April 29, 2025
Local News

Downers Grove brothers develop booze delivery app

DOWNERS GROVE – A new mobile phone app developed by two brothers from Downers Grove hopes to put an end to the proverbial beer run.

The app, DrinkFly, works for alcohol similarly to how GrubHub delivers food. Users can browse liquor store menus, click what they want, and in less than 50 minutes, receive their booze at their door.

The brothers, Alex and Will Cullen, launched the business about five weeks ago in Chicago, signing up four liquor stores strategically placed to cover most of the city's neighborhoods.

Alex, now of Chicago, and Will, of Downers Grove, are sons of Ballydoyle Irish Pub owner Phil Cullen. It was at the bar's Aurora location where the idea was launched.

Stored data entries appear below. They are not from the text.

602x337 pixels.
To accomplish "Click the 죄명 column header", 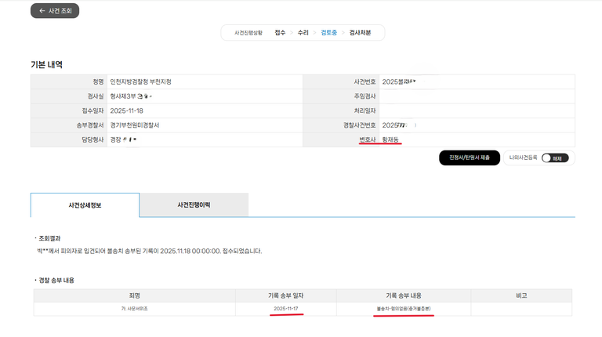I will point(134,295).
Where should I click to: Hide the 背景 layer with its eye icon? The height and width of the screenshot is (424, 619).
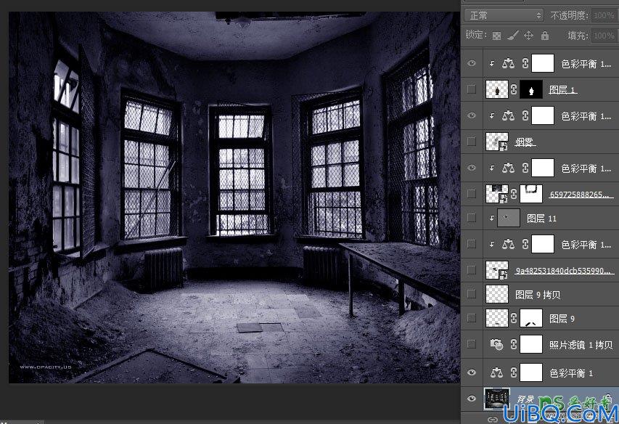coord(472,399)
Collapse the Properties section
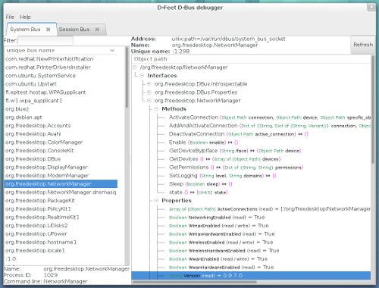Screen dimensions: 379x288 [x=156, y=201]
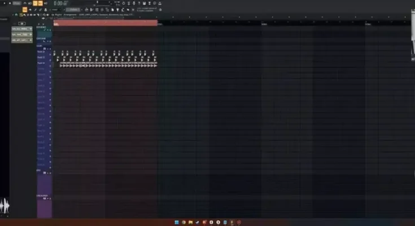
Task: Click the add pattern plus button above pattern list
Action: click(x=22, y=24)
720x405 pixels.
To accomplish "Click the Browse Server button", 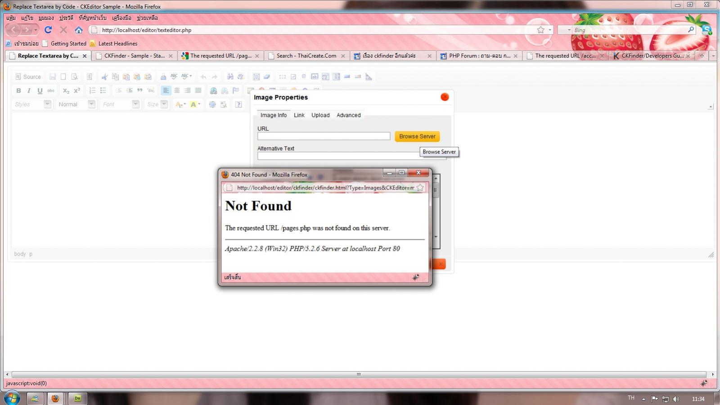I will 417,136.
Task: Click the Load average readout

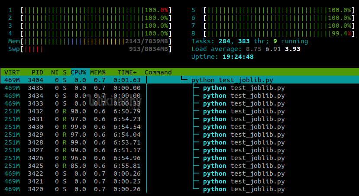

Will manages the Aurora bar, which has an adjacent pizzeria. Oftentimes delivery pizza customers would ask if they could add booze from the bar to the delivery.

"At the time he said 'no, we can't,'" Alex said, "but there should be an app for that."

After doing some research and not seeing any similar apps already in existence, the two brothers decided to develop their own.

Users of the app pay for the delivery and a small charge to DrinkFly for facilitating the sale The combined delivery and DrinkFly charge is $6. The liquor store is not charged for the service, he said.

He said he sees variety of scenario's where the app can come in handy, and it can help reduce drunken driving. That's not to mention Chicago winters.

"If I'm watching the Bears or I'm watching the Blackhawks, and I'm having people over and we run out of alcohol, who's going to do the beer run?" he said. "Nobody wants to do it."

He said he sees a corporate market as well.

"Corporations sometimes will send alcohol, champagne, to celebrate closing a deal or to say thanks for being a customer of ours," he said. He added BYOB restaurants as another potential submarket for the app.

The brothers hope to expand to suburban liquor stores soon, and then raise money for national expansion, Alex said.

They currently have a street team to market the app directly to potential customers in Chicago.

"Everybody is super receptive," he said. "And people were like 'I thought of that a year ago.'

"It seems like it's everyone's idea that we actually executed on."